Diabetics are 2-4 times more likely to sustain a cardiovascular event when compared to age and sex matched controls [1] Given the high risk of diabetic patients for cardiovascular events, there is tremendous ongoing interest in identifying therapies that might prevent a first event. In 2004, the U.S. Preventive Services Task Force recommended low dose aspirin as a primary preventive strategy in men aged 45 to 79 years and in women age 55 to 79 years, irrespective of the presence of diabetes. The safety and efficacy of low-dose aspirin in the primary prevention of cardiovascular events in patients with type 2 diabetes remains controversial.

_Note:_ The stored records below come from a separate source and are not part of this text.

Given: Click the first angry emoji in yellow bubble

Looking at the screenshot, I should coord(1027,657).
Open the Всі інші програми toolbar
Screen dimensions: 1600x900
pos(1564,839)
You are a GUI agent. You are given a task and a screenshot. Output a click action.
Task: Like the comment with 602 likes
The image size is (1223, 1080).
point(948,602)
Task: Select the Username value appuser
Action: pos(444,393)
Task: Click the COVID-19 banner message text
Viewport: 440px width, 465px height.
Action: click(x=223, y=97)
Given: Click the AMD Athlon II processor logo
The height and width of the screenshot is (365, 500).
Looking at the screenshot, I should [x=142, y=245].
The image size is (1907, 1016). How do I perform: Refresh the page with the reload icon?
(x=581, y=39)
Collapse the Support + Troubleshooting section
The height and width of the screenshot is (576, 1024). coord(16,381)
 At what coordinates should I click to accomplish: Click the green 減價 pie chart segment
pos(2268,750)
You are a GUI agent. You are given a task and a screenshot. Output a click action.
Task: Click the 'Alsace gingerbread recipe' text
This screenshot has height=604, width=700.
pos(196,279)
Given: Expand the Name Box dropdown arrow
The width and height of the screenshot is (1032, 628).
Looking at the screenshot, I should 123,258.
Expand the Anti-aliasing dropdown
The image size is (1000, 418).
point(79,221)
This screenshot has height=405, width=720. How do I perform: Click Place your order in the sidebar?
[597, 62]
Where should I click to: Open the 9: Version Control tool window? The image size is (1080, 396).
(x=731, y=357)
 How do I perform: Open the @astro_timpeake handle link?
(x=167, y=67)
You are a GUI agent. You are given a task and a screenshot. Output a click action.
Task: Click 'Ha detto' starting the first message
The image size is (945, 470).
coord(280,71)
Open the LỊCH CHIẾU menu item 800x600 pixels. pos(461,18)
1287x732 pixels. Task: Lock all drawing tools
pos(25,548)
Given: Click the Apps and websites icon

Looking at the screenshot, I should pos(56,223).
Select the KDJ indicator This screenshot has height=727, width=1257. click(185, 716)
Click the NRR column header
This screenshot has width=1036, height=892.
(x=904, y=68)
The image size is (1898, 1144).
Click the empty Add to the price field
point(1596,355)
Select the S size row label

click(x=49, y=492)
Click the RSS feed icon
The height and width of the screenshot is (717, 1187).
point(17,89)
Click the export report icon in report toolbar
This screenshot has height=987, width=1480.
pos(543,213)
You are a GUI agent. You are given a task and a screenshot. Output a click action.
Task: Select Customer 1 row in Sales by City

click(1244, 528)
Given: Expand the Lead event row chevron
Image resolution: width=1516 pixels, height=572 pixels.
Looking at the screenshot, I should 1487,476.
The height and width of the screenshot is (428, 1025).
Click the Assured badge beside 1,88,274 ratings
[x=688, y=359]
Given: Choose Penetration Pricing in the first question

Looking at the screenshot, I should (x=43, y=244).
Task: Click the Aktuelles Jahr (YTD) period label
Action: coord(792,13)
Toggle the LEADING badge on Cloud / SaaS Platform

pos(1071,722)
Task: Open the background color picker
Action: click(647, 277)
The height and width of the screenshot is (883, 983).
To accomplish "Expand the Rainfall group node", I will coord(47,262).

Primary Prevention with Aspirin

In one prospective, randomized, multicenter, blinded trial, 2,539 type 2 diabetes patients with no history of atherosclerotic events were followed for a median of 4.4 years were randomized to either low-dose aspirin (81 or 100 mg per day) or placebo control[2]. There was no difference in the risk of fatal or nonfatal ischemic heart disease, fatal or nonfatal stroke, and peripheral arterial disease: 13.6 events per 1000 person-years in the aspirin group vs 17.0 per 1000 person-years in the non-aspirin group, hazard ratio [HR], 0.80; 95% confidence interval [CI], 0.58-1.10; log-rank test, P = .16). For the secondary endpoint of fatal coronary events and fatal cerebrovascular events, there was a significant advantage of low dose aspirin: there was 1 stroke among the patients treated with aspirin and there were 5 fatal myocardial infarctions and 5 fatal strokes in the nonaspirin group (HR, 0.10; 95% CI, 0.01-0.79; P = .0037). With respect to all cause mortality, 34 aspirin patients and 38 non-aspirin patients died from any cause (HR, 0.90; 95% CI, 0.57-1.14; log-rank test, P = .67). Thus, although the results were somewhat mixed, the primary endpoint did not favor aspirin, among patients with type 2 diabetes, and the use of low-dose aspirin was not judged to be effective in primary prevention of atherosclerotic events.

References

  1. Centers for Disease Control and Prevention National Diabetes Fact Sheet: General Information and National Estimates on Diabetes in the United States, 2007Atlanta, Ga: U.S: Department of Health and Human Services, Centers for Disease Control and Prevention; 2008.
  2. Ogawa H, Nakayama M, Morimoto T, Uemura S, Kanauchi M, Doi N; et al. (2008). "Low-dose aspirin for primary prevention of atherosclerotic events in patients with type 2 diabetes: a randomized controlled trial". JAMA. 300 (18): 2134–41. doi:10.1001/jama.2008.623. PMID 18997198.